* _Data for processing_
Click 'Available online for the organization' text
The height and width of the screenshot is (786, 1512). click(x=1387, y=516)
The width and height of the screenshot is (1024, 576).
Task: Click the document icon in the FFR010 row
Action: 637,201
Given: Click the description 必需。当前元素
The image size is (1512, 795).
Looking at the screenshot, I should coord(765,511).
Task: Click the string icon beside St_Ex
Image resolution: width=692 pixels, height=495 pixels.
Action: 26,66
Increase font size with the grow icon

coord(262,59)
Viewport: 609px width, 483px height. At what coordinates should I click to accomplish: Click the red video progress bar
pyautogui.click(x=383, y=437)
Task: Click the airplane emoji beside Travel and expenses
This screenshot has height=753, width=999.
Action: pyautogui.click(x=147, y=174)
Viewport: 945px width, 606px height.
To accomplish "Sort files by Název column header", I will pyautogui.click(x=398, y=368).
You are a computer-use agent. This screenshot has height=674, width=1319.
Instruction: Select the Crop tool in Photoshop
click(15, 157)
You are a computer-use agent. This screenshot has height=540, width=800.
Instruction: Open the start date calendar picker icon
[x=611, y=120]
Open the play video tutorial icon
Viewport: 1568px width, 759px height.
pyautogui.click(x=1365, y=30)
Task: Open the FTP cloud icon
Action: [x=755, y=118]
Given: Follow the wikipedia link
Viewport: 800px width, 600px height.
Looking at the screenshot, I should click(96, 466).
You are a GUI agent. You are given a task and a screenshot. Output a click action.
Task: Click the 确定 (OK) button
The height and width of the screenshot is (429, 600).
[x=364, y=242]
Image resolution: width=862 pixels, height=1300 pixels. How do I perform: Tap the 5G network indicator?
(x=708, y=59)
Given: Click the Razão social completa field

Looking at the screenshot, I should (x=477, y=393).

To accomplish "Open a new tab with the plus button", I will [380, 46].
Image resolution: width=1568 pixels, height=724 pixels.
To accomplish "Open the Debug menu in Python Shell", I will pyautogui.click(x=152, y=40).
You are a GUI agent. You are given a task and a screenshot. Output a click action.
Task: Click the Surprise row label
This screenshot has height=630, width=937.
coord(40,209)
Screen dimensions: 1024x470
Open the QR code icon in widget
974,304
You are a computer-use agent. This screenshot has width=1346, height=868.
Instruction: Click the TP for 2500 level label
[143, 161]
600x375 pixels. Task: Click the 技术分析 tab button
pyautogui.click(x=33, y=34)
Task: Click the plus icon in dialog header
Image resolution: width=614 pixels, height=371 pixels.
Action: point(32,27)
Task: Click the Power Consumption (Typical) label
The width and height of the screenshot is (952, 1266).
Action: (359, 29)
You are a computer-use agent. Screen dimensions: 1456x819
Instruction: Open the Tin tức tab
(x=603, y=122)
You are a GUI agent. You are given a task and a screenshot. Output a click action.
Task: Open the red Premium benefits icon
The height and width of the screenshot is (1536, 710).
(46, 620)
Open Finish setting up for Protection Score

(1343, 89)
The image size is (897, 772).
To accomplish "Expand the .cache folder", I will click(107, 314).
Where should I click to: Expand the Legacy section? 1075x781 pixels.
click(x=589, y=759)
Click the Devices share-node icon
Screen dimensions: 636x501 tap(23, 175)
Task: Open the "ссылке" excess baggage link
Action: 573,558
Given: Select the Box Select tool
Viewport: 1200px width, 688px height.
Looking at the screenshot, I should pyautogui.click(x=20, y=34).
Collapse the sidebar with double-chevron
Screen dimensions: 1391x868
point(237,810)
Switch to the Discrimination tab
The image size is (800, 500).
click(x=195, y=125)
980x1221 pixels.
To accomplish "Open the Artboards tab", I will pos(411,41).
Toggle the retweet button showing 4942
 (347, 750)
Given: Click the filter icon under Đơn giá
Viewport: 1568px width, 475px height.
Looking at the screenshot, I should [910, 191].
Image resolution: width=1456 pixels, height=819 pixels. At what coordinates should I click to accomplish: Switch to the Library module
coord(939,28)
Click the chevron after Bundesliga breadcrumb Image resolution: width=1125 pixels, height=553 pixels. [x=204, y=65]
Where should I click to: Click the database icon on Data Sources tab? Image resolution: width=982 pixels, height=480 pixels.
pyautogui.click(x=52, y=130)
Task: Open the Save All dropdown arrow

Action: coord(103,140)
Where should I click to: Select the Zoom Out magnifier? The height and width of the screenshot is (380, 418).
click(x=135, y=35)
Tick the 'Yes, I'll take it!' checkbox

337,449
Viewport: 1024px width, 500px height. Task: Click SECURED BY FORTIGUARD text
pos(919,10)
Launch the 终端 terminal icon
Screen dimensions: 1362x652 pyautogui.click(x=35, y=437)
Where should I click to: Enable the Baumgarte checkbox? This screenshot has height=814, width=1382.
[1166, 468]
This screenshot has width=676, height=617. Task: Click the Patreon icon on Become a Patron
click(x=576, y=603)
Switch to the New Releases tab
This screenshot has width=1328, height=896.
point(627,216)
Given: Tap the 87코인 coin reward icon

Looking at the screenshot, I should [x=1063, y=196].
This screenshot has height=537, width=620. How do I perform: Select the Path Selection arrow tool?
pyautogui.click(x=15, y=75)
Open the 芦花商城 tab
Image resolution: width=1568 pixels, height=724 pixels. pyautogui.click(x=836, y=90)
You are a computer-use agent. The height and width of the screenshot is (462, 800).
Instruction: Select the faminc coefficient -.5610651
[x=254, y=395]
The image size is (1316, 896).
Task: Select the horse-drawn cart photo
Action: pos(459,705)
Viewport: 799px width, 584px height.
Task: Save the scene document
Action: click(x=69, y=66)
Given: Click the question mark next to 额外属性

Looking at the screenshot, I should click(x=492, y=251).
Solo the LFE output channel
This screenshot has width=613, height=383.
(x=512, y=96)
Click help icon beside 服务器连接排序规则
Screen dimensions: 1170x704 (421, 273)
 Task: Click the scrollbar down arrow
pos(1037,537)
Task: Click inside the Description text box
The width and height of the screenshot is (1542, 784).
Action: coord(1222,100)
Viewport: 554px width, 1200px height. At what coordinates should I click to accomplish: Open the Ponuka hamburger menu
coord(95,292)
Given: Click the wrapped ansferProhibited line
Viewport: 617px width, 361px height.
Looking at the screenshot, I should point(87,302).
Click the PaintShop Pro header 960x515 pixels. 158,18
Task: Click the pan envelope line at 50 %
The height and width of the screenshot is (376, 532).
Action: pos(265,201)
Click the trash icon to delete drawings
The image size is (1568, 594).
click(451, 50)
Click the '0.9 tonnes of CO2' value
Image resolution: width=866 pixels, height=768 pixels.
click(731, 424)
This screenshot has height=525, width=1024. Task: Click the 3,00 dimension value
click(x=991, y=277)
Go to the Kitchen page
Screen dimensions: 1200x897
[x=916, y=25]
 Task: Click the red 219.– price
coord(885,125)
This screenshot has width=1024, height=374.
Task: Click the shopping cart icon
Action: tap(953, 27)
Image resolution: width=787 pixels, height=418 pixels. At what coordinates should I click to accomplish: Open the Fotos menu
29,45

* _Exercise_
Each line above that has the word "plus" must be copied.

* _Your response_
To accomplish "Open a new tab with the plus button", I will [380, 46].
Task: Click the plus icon in dialog header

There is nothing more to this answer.